Saved entries »
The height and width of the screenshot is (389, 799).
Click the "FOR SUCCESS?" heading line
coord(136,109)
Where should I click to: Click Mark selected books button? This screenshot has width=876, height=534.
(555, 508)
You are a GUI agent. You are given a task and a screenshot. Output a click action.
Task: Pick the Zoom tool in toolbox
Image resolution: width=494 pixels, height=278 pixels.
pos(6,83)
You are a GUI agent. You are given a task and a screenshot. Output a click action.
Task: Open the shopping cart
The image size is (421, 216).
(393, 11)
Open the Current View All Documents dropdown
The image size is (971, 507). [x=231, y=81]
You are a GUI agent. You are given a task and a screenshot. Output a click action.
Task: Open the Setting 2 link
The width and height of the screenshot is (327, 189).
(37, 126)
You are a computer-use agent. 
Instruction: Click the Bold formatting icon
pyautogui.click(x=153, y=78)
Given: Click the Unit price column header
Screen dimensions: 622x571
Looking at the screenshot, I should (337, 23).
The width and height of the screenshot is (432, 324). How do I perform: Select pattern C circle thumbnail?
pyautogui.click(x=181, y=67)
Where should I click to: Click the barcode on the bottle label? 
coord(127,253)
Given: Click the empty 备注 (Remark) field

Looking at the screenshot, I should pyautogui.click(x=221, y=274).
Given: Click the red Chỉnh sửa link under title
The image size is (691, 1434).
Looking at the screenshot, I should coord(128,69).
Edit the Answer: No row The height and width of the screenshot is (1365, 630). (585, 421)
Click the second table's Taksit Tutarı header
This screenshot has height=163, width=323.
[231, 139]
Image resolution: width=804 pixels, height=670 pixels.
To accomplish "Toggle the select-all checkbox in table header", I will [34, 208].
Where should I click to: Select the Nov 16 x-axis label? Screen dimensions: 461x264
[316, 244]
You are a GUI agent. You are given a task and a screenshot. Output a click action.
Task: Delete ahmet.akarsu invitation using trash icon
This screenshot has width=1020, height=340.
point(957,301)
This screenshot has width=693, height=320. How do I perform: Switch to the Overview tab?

TASK DESCRIPTION » This exercise requires an exact copy of all the records.

REPLY TO THE TASK »
The height and width of the screenshot is (389, 799).
Click the "FOR SUCCESS?" heading line
coord(136,109)
Where should I click to: Click Mark selected books button? This screenshot has width=876, height=534.
(555, 508)
You are a GUI agent. You are given a task and a screenshot. Output a click action.
Task: Pick the Zoom tool in toolbox
Image resolution: width=494 pixels, height=278 pixels.
pos(6,83)
You are a GUI agent. You are given a task and a screenshot. Output a click action.
Task: Open the shopping cart
The image size is (421, 216).
(393, 11)
Open the Current View All Documents dropdown
The image size is (971, 507). [x=231, y=81]
You are a GUI agent. You are given a task and a screenshot. Output a click action.
Task: Open the Setting 2 link
The width and height of the screenshot is (327, 189).
(37, 126)
You are a computer-use agent. 
Instruction: Click the Bold formatting icon
pyautogui.click(x=153, y=78)
Given: Click the Unit price column header
Screen dimensions: 622x571
Looking at the screenshot, I should (337, 23).
The width and height of the screenshot is (432, 324). How do I perform: Select pattern C circle thumbnail?
pyautogui.click(x=181, y=67)
Where should I click to: Click the barcode on the bottle label? 
coord(127,253)
Given: Click the empty 备注 (Remark) field

Looking at the screenshot, I should pyautogui.click(x=221, y=274).
Given: Click the red Chỉnh sửa link under title
The image size is (691, 1434).
Looking at the screenshot, I should coord(128,69).
Edit the Answer: No row The height and width of the screenshot is (1365, 630). (585, 421)
Click the second table's Taksit Tutarı header
This screenshot has height=163, width=323.
[231, 139]
Image resolution: width=804 pixels, height=670 pixels.
To accomplish "Toggle the select-all checkbox in table header", I will [34, 208].
Where should I click to: Select the Nov 16 x-axis label? Screen dimensions: 461x264
[316, 244]
You are a GUI agent. You are given a task and a screenshot. Output a click action.
Task: Delete ahmet.akarsu invitation using trash icon
This screenshot has width=1020, height=340.
point(957,301)
This screenshot has width=693, height=320. How do I perform: Switch to the Overview tab?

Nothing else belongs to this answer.